Your assignment: Give back exactly the lines from the one that holds "You are a computer-use" through the final line of the data; omit the pictures and add nothing.

[Stored records]
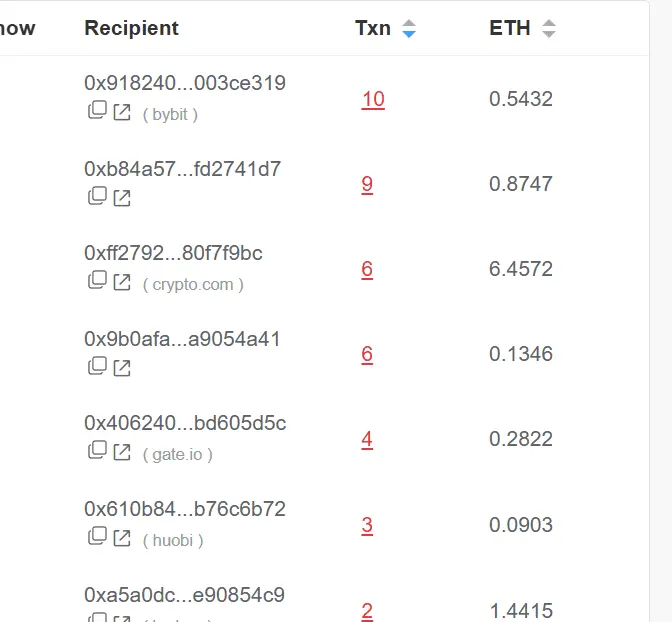Sort table by ETH column arrows
Viewport: 672px width, 622px height.
pos(549,29)
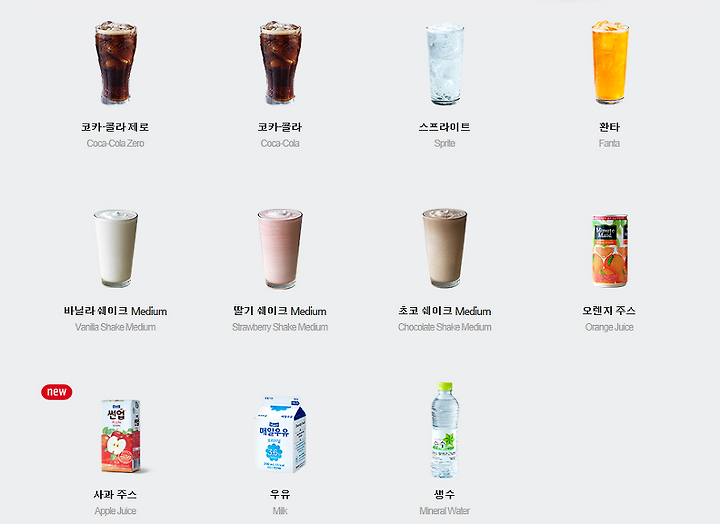
Task: Open the Minute Maid Orange Juice can
Action: [610, 250]
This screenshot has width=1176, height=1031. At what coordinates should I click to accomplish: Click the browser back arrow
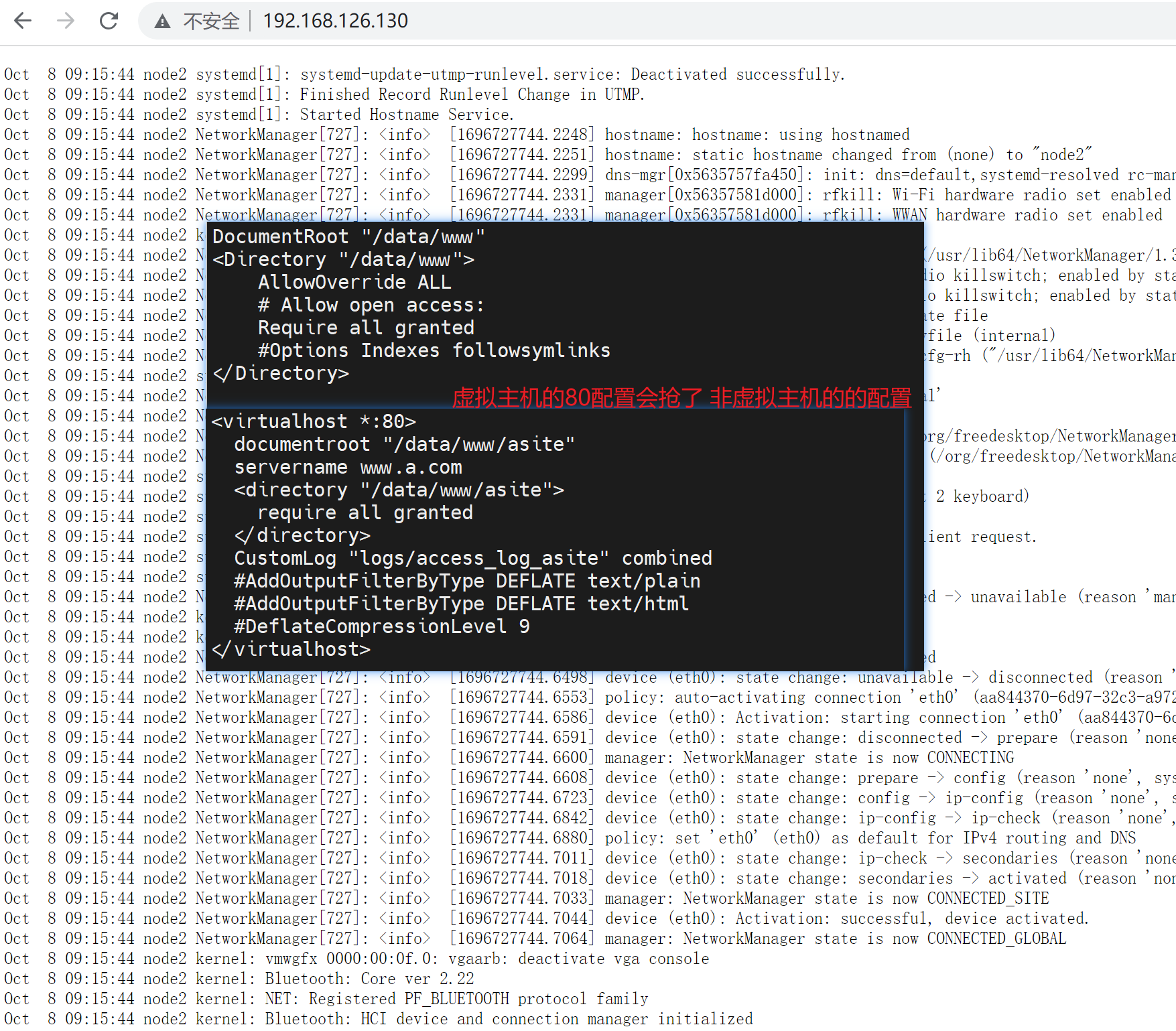pyautogui.click(x=23, y=21)
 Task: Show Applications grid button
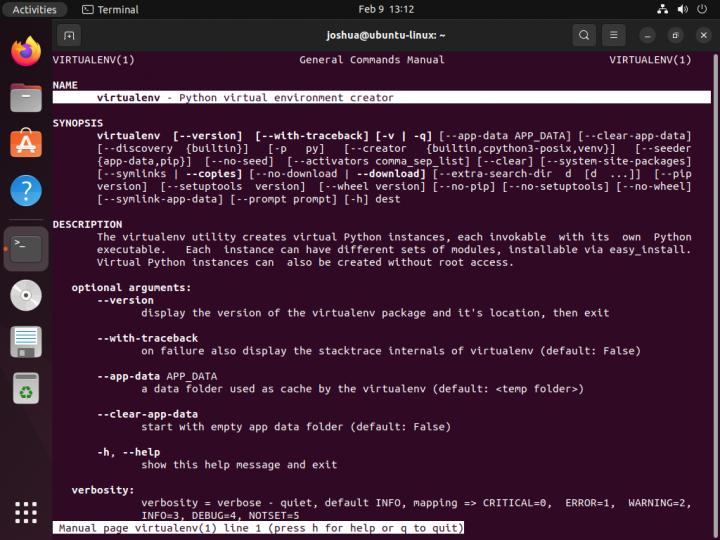click(26, 512)
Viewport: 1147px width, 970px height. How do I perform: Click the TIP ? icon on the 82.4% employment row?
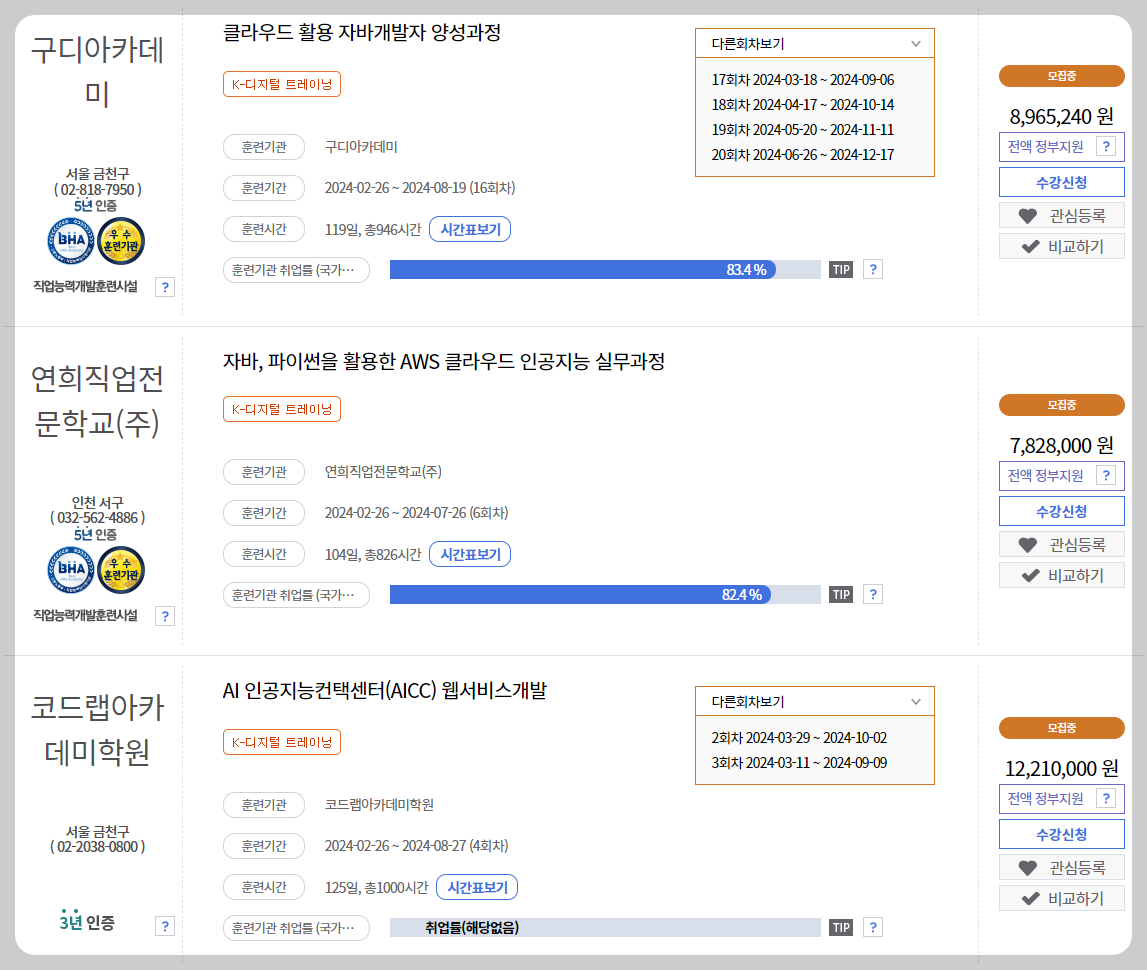click(x=872, y=594)
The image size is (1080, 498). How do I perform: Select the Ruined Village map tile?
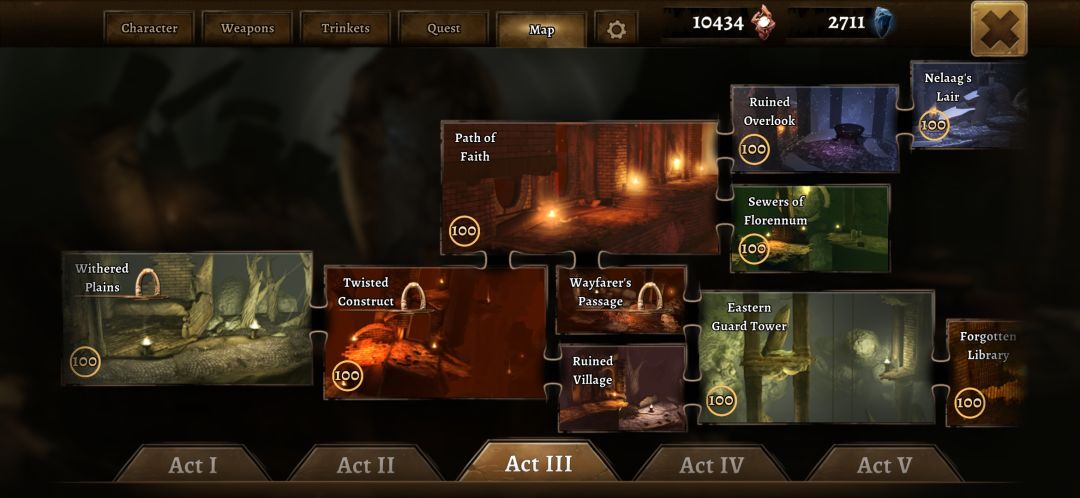pos(622,388)

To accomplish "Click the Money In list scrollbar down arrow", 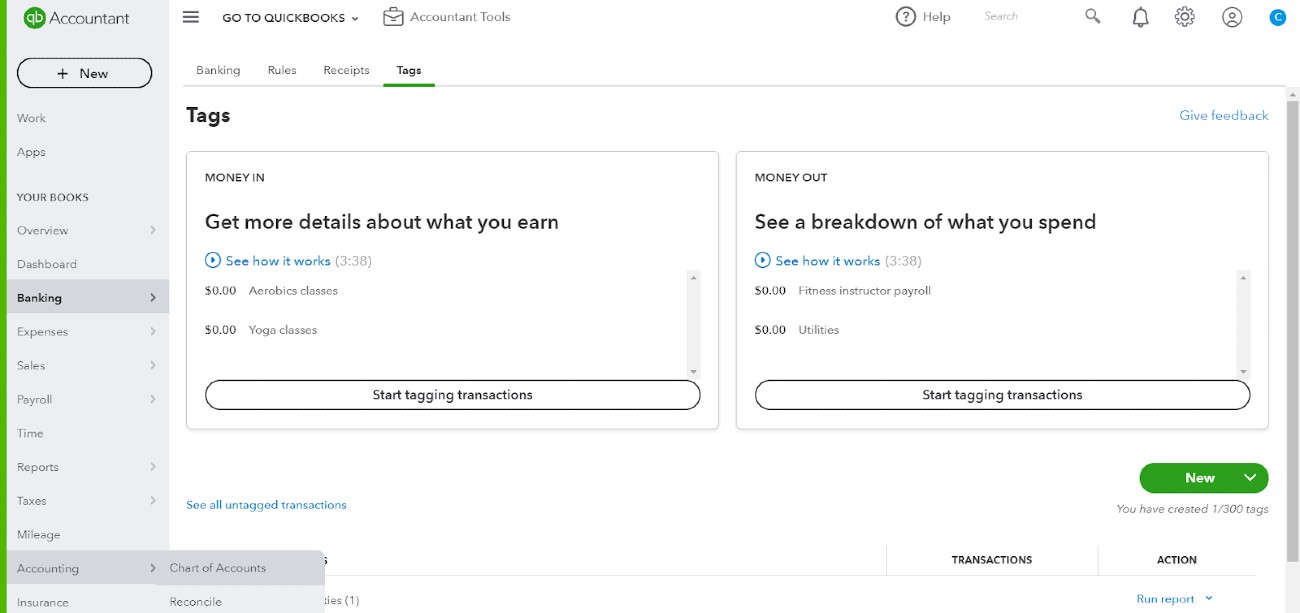I will (693, 372).
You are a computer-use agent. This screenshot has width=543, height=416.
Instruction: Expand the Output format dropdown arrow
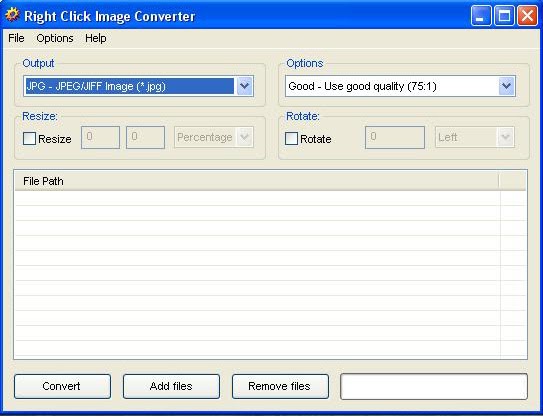(244, 86)
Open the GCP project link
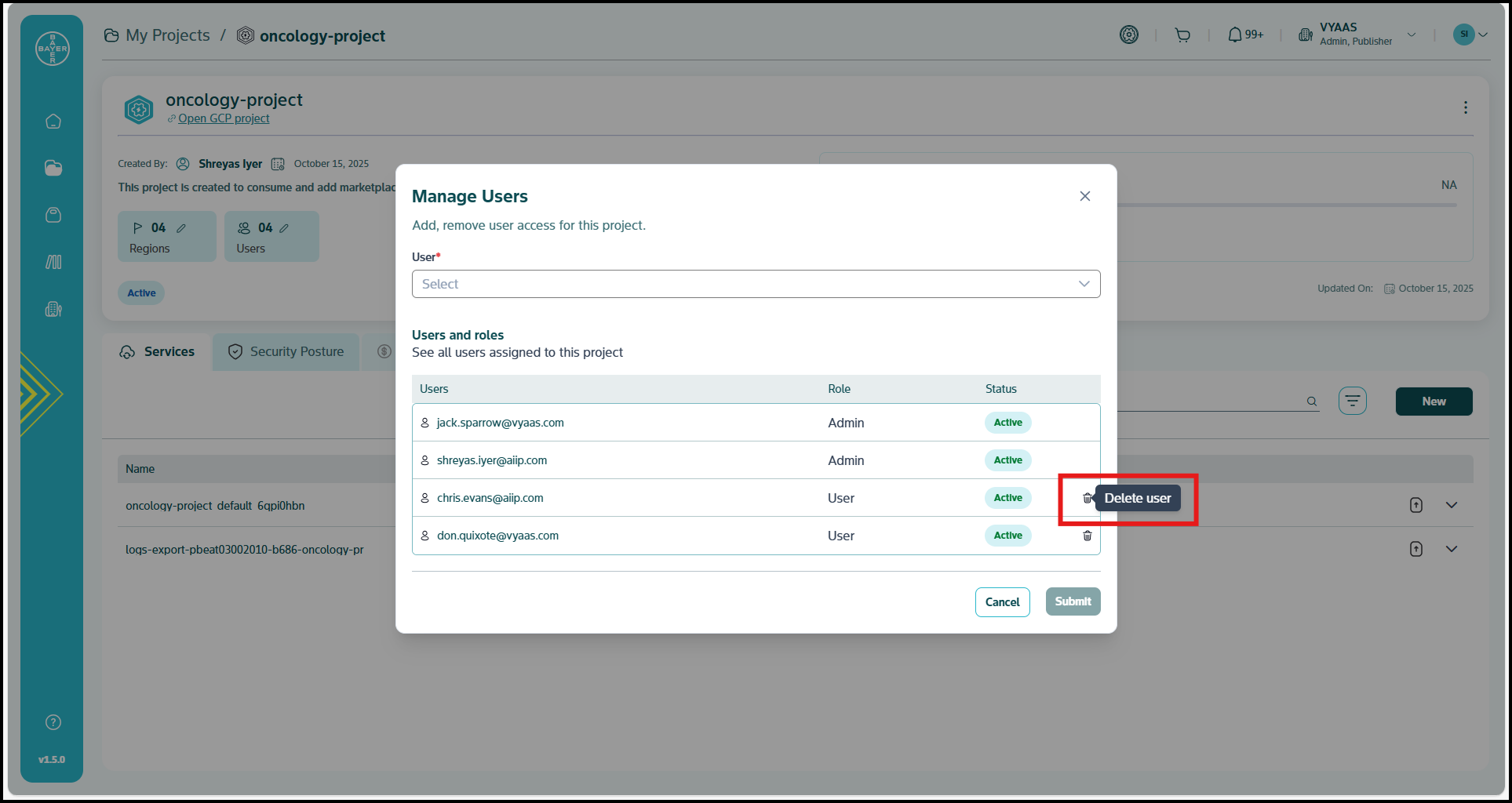This screenshot has height=803, width=1512. click(x=224, y=118)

Answer for the task:
You are a computer-use agent. This screenshot has width=543, height=416.
Instruction: Expand the Output format dropdown arrow
(244, 86)
Open the GCP project link
This screenshot has height=803, width=1512. click(x=224, y=118)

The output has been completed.